I have grudgingly come to the conclusion that Edge of Autumn is better for this deck than the obvious alternatives of Prismatic Lens and Search for Tomorrow. Though it’s an awfully disappointing topdeck in the late game against Teachings, you rarely need more than eight lands against the beatdown decks, and often welcome the chance to cash one of the extras in for a fresh card off the top. Search for Tomorrow has a mark against it because it is vulnerable to Riftsweeper, but far more importantly, the deck has only eight Green sources to support its casting on the first turn of the game. When you bring Terramorphic Expanse into the equation, Edge of Autumn can be consistently cast on turn 2, but if Expanse is your only Green source, you won’t get your Search for Tomorrow land until turn 4, which is very slow. Lens dies to the extremely common (and potent) play of Void for two — reason enough to exclude it already — but compared to the simple Edge into Mountain, it is much worse to cast Void a full turn later than normal because Lens requires an extra mana to produce Red.

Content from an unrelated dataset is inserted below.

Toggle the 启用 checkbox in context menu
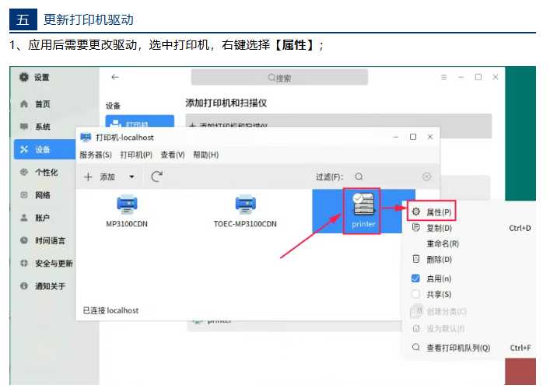Screen dimensions: 550x392 (x=415, y=278)
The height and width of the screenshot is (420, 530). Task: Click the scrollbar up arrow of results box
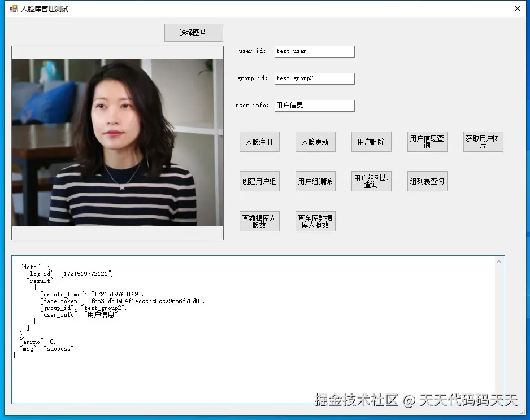pos(498,260)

I started off with 27 lands, four Dryads, and four Edge of Autumns, but dropped two lands and an Edge when I found myself getting miserably flooded against beatdown. The Summoner’s Pact sideboard plan comes in against Teachings, where Ana Battlemage provides tutorable card advantage, and Riftsweeper provides removal for Aeon Chronicler and Detritivore. I had no Island or Battlemage when I played some test matches against Josh Silvestri, but Pacting for Woodreaders to get card advantage was mediocre enough that I decided to gobble up the extra sideboard slot for a basic land and a vastly superior, Haunting Hymn-esque tutor target. The matches against Silvestri also convinced me that I should max out on Woodreaders in the maindeck (where I was trying Gaea’s Blessings previously), because recovering from Haunting Hymn quickly is of the utmost importance in the first game.

Sideboarding

Since I’ve had less than 24 hours to test this deck, I’m probably going to get some things wrong here. The list is a rough draft, after all, so bear with me.

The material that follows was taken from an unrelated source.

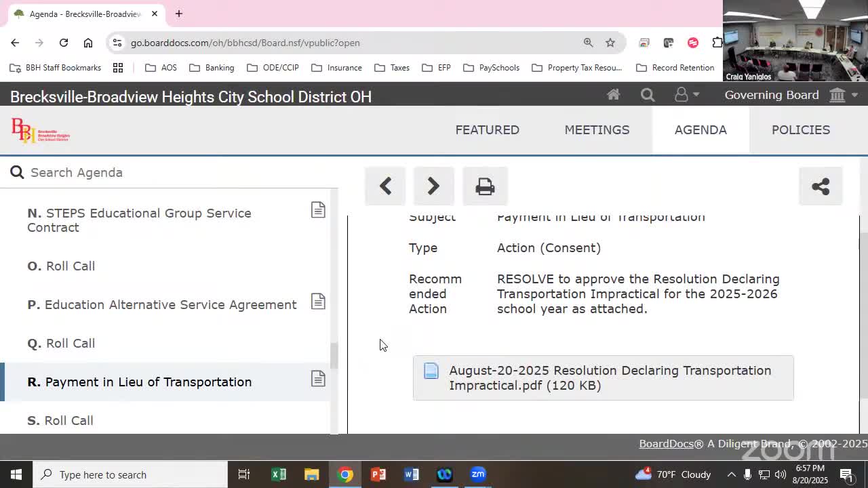Click the document icon beside STEPS Educational Group Contract

pos(318,210)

Versus U/G Beats, U/W Blink, and U/G/w Blink
+2 Strangling Soot
+2 Slaughter Pact
-4 Void

These swaps combine for a decent upgrade, but I don’t think any drastic changes are necessary to win this matchup. Void is the slowest removal spell in the matchup, and they board in a lot of countermagic. Besides, Death by Speed is a more common death than Death by Not Enough Card Advantage against U/G, so I would rather have more early ways to slow them down than more expensive sources of card advantage.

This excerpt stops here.